FN immunocytochemistry. Chondrocytes were cultured overnight on poly-L-lysine–coated coverslips in serum-free media as described above. The cells were gently rinsed with PBS and then fixed for 20 minutes with 4% paraformaldehyde at 4°C followed by washing with Tris buffered saline (TBS).
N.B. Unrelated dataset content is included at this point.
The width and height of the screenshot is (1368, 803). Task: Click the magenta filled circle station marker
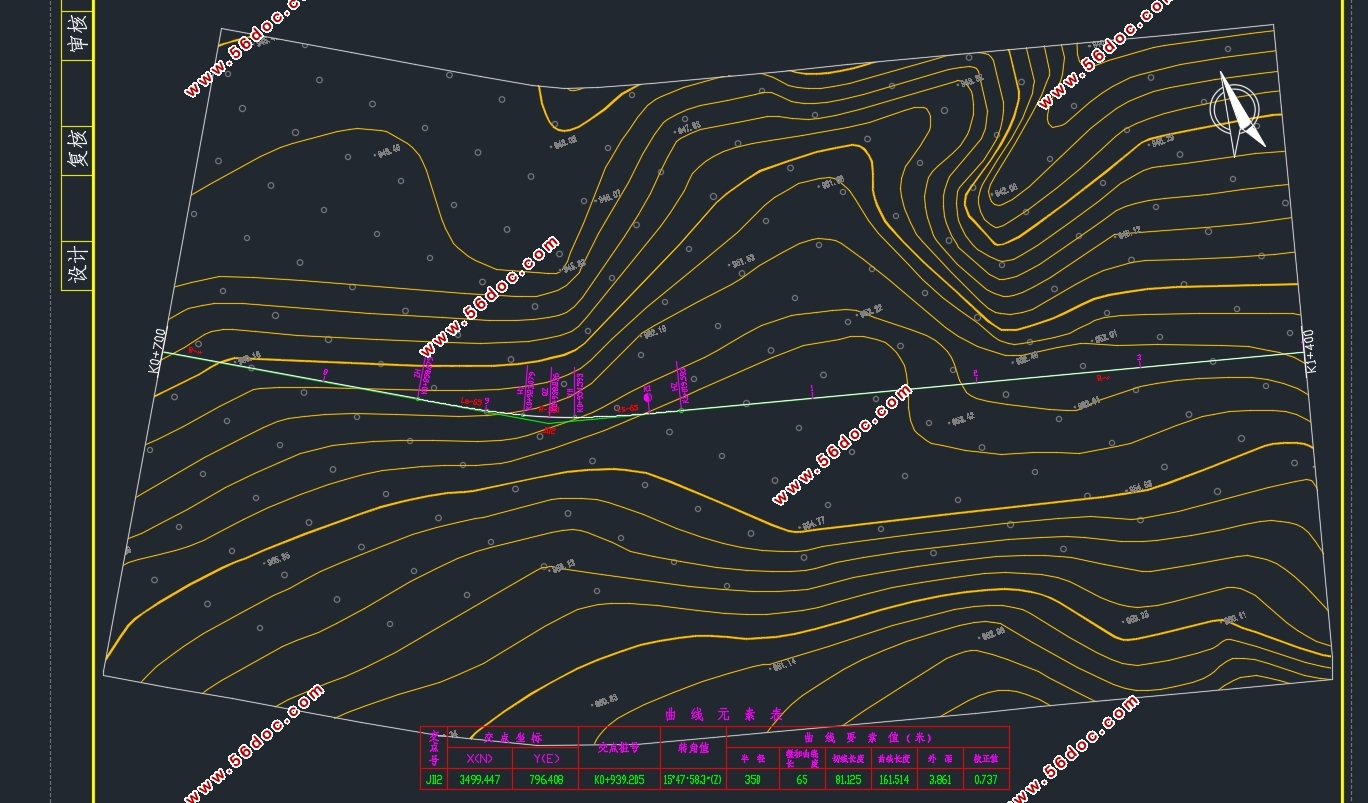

Slides were blocked for 3 hours with TBS plus 1% high-purity BSA (Sigma) at 4°C, and then incubated overnight at 4°C with anti-FN monoclonal antibody (P1H11; Chemicon) at 1:100 in TBS plus 0.1% Tween plus 1% high-purity BSA. The slides were then washed with TBS plus 0.1% Tween and incubated for 90 minutes with fluorescein-conjugated anti-mouse secondary antibody (ICN/Cappel, Aurora, OH) at 1:100 in TBS plus 0.1% Tween plus 0.1% high-purity BSA at 4°C. The slides were then washed again with TBS plus 0.1% Tween followed by double-distilled H2O and then mounted with anti-fading aqueous mounting medium (Dako, Carpinteria, CA) and viewed on an Olympus BX 60 microscope equipped for detection of fluorescence.
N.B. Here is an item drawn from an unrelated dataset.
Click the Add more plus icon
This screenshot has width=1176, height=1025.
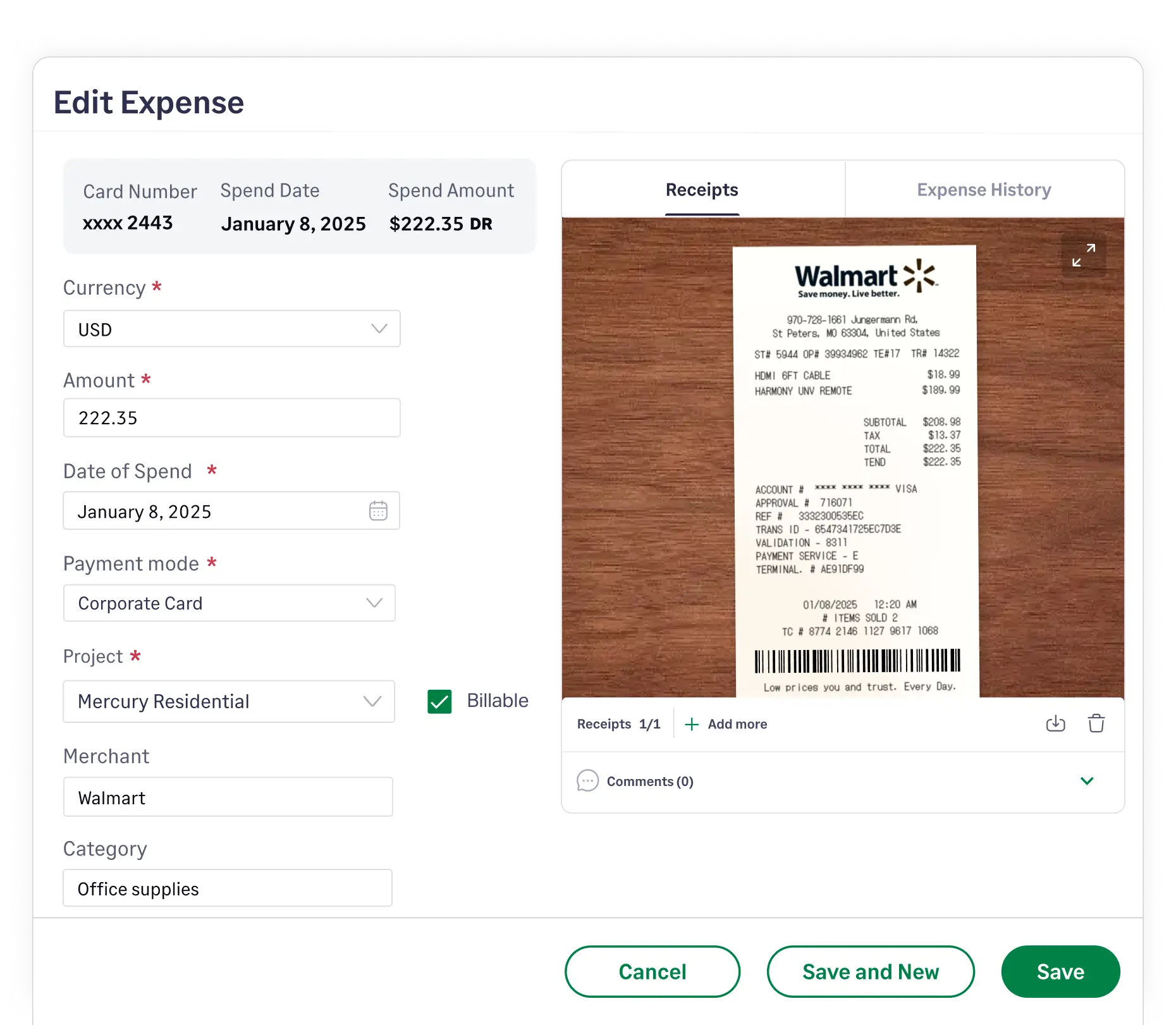(x=692, y=723)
Apoptosis detection. The presence of apoptotic cells was based on the detection of histone-associated DNA fragments (mono- and oligonucleosomes) using the Cell Death Detection enzyme-linked immunosorbent assay (ELISA) kit (Boehringer Mannheim, Indianapolis, IN) and confirmed using electron microscopy on cells from a selected experiment. Ten beads (∼2 × 106 cells) in 400 μl of media per well of a 24-well plate were treated overnight with anti-α5 antibodies as described above. For the ELISA, the media were removed and the cells were released from the alginate beads by shaking in 1.5 ml 55-mM sodium citrate in 0.15-mM NaCl. The cell suspension was centrifuged to obtain a cell pellet which was then lysed with buffer from the kit. The samples were then used for the ELISA following the manufacturer's directions. The assay is a sandwich enzyme immunoassay for detection of histone-associated DNA fragments using anti-histone (H2A, H2B, H3, and H4) monoclonal antibodies coated onto a 96-well plate, cell-lysate samples from control and treated cultures, and anti-DNA monoclonal antibodies conjugated to peroxidase for detection.
For electron microscopy, the alginate beads were fixed with 2% glutaraldehyde in 0.1M sodium cacodylate buffer and postfixed in 1% osmium tetroxide in 0.1M sodium cacodylate. The cells were dehydrated in ethanol and propylene oxide and embedded in epoxy. Thin sections of ∼600 angstroms were mounted on grids and stained with 0.2% Reynolds lead hydroxide stain plus 2.5% uranyl acetate. Cells were imaged on a JEOL (Palo Alto, CA) 100-CX electron microscope, and representative cells were photographed.
Statistical analysis. Where indicated, results were compared by analysis of variance using StatView software (SAS Institute, Cary, NC). Significance was determined as a P value less than 0.05, and post hoc testing was performed using Fisher's protected least significant difference test.